═════ Listed entries ═════

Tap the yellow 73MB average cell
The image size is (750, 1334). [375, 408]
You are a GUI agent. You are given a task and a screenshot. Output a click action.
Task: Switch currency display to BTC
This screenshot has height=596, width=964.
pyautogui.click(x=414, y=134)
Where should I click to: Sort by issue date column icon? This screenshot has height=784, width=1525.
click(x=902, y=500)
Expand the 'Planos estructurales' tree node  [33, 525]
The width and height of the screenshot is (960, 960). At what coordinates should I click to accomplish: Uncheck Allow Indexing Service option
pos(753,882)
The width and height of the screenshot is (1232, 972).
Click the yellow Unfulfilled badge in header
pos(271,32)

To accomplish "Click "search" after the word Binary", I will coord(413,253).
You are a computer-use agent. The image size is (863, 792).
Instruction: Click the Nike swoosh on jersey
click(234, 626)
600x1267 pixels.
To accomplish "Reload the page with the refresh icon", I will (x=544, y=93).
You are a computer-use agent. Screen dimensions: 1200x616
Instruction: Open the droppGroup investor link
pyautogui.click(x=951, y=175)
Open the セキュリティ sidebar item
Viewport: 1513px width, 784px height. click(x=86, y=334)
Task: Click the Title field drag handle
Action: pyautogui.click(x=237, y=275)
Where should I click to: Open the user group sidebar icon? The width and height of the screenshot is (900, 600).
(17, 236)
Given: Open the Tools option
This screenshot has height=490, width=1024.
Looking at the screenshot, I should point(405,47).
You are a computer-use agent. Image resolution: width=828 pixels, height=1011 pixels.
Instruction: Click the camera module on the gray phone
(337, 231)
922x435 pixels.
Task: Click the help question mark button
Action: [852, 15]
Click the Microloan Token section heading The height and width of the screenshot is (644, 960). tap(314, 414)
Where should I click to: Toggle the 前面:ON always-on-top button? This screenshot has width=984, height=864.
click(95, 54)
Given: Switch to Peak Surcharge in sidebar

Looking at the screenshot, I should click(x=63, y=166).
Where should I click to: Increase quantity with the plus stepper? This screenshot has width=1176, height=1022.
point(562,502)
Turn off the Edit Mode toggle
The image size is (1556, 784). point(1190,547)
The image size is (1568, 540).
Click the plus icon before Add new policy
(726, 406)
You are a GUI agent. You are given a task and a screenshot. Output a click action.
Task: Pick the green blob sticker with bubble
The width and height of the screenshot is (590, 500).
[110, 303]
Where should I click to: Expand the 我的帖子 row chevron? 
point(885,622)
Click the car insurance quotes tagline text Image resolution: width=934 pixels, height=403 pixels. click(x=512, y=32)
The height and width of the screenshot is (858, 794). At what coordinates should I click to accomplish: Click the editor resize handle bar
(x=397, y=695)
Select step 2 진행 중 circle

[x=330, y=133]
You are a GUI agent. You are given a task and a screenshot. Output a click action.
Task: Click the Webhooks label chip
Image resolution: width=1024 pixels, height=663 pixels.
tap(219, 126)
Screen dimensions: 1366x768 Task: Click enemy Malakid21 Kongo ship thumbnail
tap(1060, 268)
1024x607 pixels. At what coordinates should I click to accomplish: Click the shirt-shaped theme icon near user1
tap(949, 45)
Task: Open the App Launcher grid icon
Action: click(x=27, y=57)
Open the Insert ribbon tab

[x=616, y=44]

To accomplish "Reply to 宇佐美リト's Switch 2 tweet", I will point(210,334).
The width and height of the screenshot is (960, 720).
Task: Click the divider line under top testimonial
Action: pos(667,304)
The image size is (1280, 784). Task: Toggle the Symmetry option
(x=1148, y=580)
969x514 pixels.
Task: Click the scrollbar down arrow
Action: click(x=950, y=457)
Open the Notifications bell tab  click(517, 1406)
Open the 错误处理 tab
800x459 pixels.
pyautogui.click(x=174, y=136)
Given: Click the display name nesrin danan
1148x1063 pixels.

═════

Task statement:
Write down, word for word, the lines above from the one containing "The image size is (1568, 540)." through the one containing "Click the car", both ends included.

Result of the exercise:
The image size is (1568, 540).
Click the plus icon before Add new policy
(726, 406)
You are a GUI agent. You are given a task and a screenshot. Output a click action.
Task: Pick the green blob sticker with bubble
The width and height of the screenshot is (590, 500).
[110, 303]
Where should I click to: Expand the 我的帖子 row chevron? 
point(885,622)
Click the car insurance quotes tagline text Image resolution: width=934 pixels, height=403 pixels. click(x=512, y=32)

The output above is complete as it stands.